How might the blog post on reflux in infants and toddlers go on after its last sentence? Write the next part of that post.

*** DOCUMENT EXTRACT Section Begins ***

Gastroesophageal Reflux (GER) is a common condition from infancy to adulthood. However, there are significant differences in the symptoms and treatments depending on the age of the patient.
This week, I am beginning a three part series on Gastroesophageal Reflux from infancy to adulthood.
Note: The information in this blog is for informational purposes only. Report all symptoms to the doctor for a diagnosis and treatment.
Part One of a Three Part Series: Infants and Toddlers
First, it is important define two separate but related conditions: Gastroesophageal Reflux (GER) and Gastroesophageal Reflux Disease (GERD). Gastroesophageal Reflux (GER) is a normal physiological event characterized by the sensation of food coming up the esophagus in the form of a wet burp. Infants have GER after eating a large meal, ingesting air or eating too fast. On the other hand, Gastroesophageal Reflux Disease (GERD) is the abnormal backwashing of stomach contents and acid into the esophagus causing complications.
Gastroesophageal Reflux (GER) is very common in infancy, affecting as many as one in 20 infants. A much smaller percentage of infants and toddlers have GERD with estimates ranging from 3-5% of children in the United States.
Common Symptoms: GER
Babies and spit up seem to go hand in hand. That is because the vast majority of healthy babies have Gastroesophageal Reflux or GER.
Infant GER is characterized by:
o frequent spit up
Some babies with GER spit up or vomit after each meal while others spit up when you least expect it, such as when you are dressed to go out!
Common Symptoms: GERD
Infant GERD is characterized by a worrisome pattern of reflux episodes (food and stomach contents backwashing into the esophagus), vomiting and pain causing complications.

*** DOCUMENT EXTRACT Section Ends ***
*** STORED DATA Section Begins ***

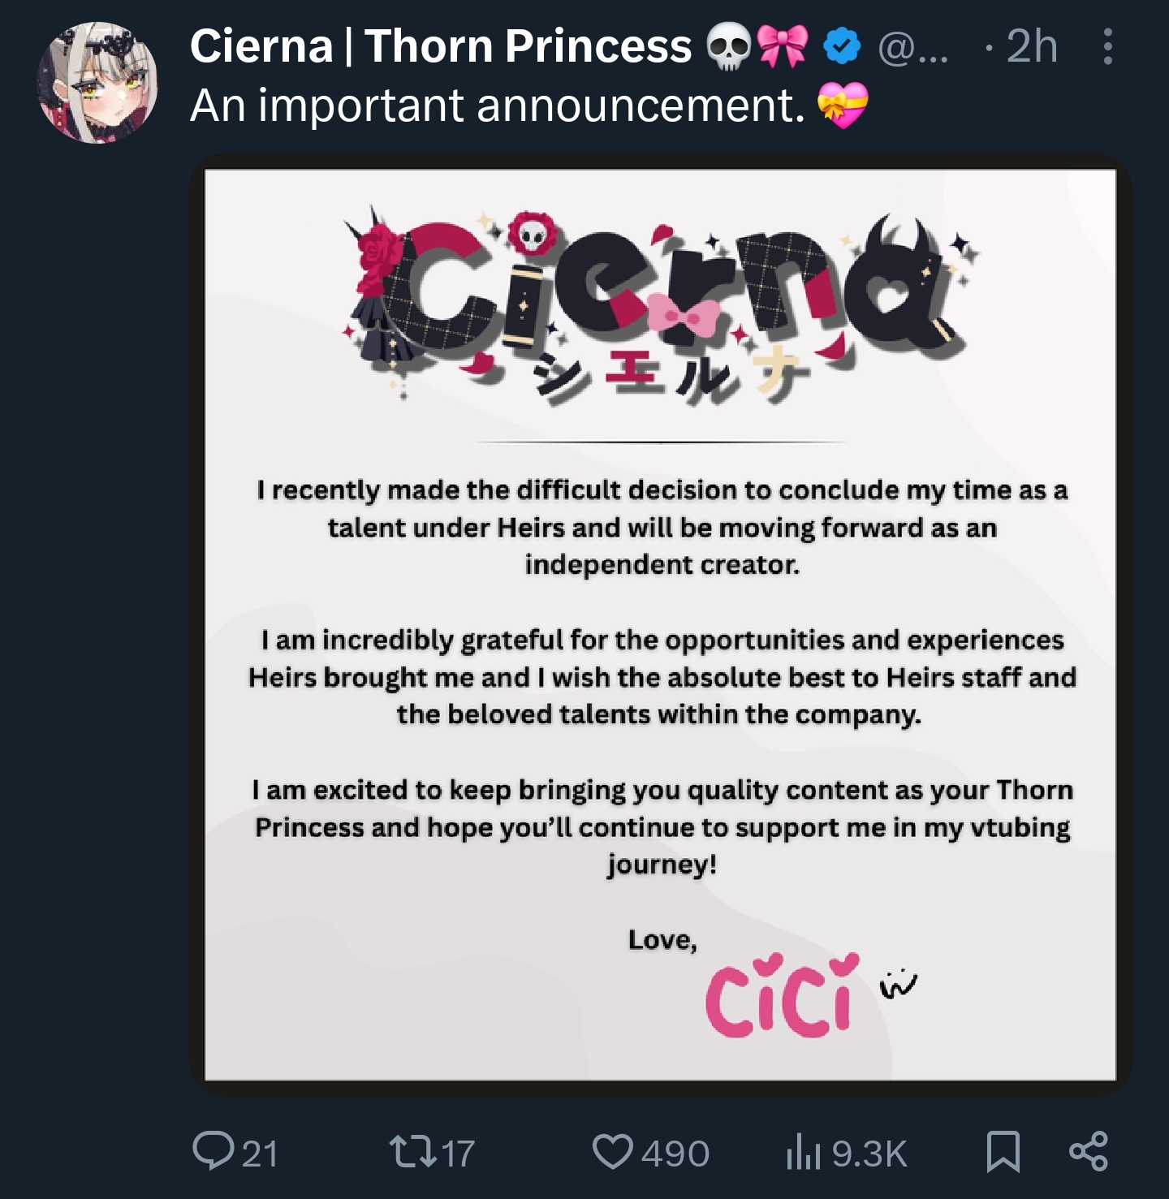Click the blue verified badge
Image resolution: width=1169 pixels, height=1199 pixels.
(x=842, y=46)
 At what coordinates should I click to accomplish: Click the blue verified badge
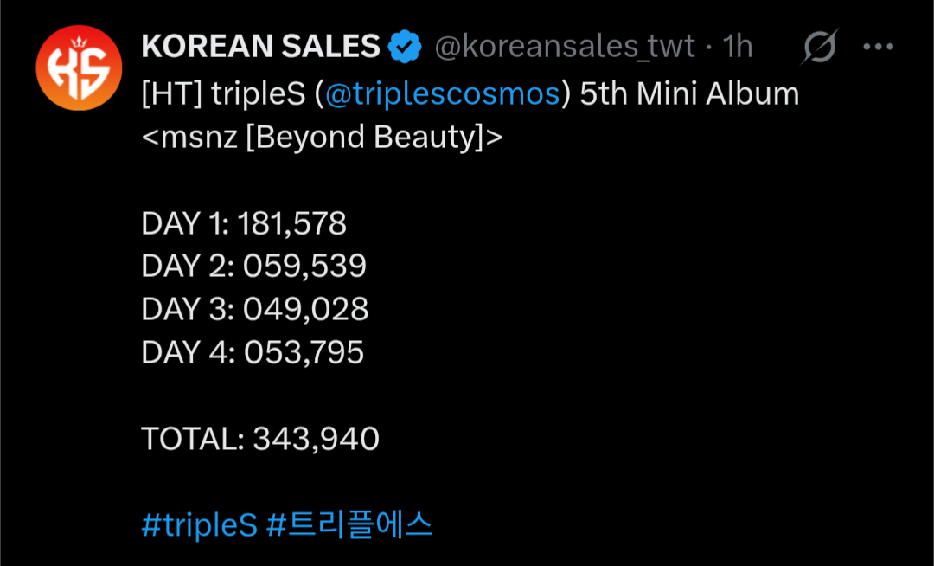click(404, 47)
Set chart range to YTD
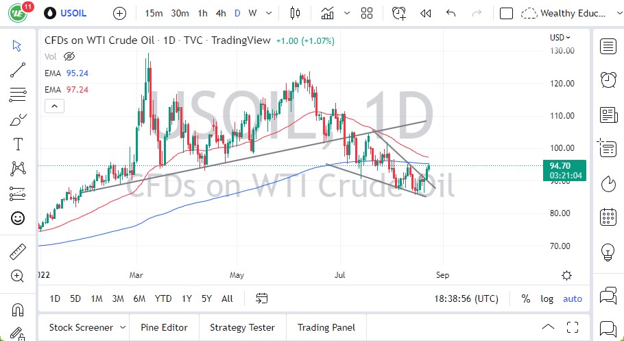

*** STORED DATA Section Ends ***

ANSWER SPACE:
Symptoms may include:
o Irritation to the esophagus (esophagitis)
o Poor weight gain or weight loss
o Poor sleep
o Respiratory problems
Some babies seem to have digestive problems from the first feeding while other babies become more irritable and uncomfortable in the first weeks of life. Many parents tell me they have a gut feeling that something is wrong with their baby when they fuss all day and sleep poorly at night. It is important to share your concerns and observations with the doctor.
My daughter Rebecca didn't eat or sleep like my other children from the newborn period. Even though she wasn't diagnosed with reflux until she was older, I knew something was wrong. I kept asking the doctor why she wasn't getting better. It was a relief to have a diagnosis and to start treating her symptoms.
Other babies may be more like Nathan: Nathan was born pink and healthy at 7 pounds, 4 ounces. He nursed well during the first two weeks, but by the third week he started fussing during and after feeding, vomited 4 to 8 times a day and needed to be held constantly. His weight was poor. Nathan's mom was stressed dealing with Nathan and caring for his 3-year-old brother. At Nathan's check up, the doctor gave his mother home care instructions and told her to return in two weeks for a weight check.